◆ **YOUR GOAL**:
Arrange the data as a two-column CSV headed input and output, one row per entry, with each field in quotation marks and line breaks replaced by spaces. Begin at the line that has "coordinates (464, 251)." and stop after the line that has "(2242, 661).".

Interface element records
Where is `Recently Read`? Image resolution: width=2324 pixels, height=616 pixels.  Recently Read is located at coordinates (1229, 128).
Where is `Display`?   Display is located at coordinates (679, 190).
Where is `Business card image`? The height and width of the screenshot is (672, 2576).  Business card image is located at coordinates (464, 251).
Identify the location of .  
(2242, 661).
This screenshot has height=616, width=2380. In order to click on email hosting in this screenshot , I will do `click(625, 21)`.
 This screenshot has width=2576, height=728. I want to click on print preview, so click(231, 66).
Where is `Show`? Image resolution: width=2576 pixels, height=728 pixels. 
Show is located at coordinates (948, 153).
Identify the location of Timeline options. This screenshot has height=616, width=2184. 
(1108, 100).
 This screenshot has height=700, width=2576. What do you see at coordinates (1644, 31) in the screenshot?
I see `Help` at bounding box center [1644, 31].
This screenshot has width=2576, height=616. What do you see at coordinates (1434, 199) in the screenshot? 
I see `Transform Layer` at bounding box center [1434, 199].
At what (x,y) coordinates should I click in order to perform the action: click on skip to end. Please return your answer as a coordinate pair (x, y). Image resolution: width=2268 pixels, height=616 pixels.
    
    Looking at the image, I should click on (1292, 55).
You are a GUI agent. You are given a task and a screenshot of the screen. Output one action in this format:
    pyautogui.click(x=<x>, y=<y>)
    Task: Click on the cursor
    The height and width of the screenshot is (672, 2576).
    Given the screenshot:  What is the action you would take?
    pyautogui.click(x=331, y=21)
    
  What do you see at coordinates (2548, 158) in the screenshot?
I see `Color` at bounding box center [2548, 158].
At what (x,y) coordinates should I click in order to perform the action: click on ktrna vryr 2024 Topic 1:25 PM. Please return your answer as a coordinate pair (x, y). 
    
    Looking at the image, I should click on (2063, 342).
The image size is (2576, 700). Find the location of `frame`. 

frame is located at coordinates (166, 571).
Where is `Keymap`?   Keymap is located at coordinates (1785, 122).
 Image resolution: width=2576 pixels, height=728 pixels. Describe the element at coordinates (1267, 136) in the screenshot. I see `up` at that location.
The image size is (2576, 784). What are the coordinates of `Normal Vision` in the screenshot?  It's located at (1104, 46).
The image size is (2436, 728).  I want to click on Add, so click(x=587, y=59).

◆ **CORRECT ANSWER**:
input,output
"Where is `Business card image`? The height and width of the screenshot is (672, 2576).","Business card image is located at coordinates (464, 251)."
"Identify the location of .","(2242, 661)."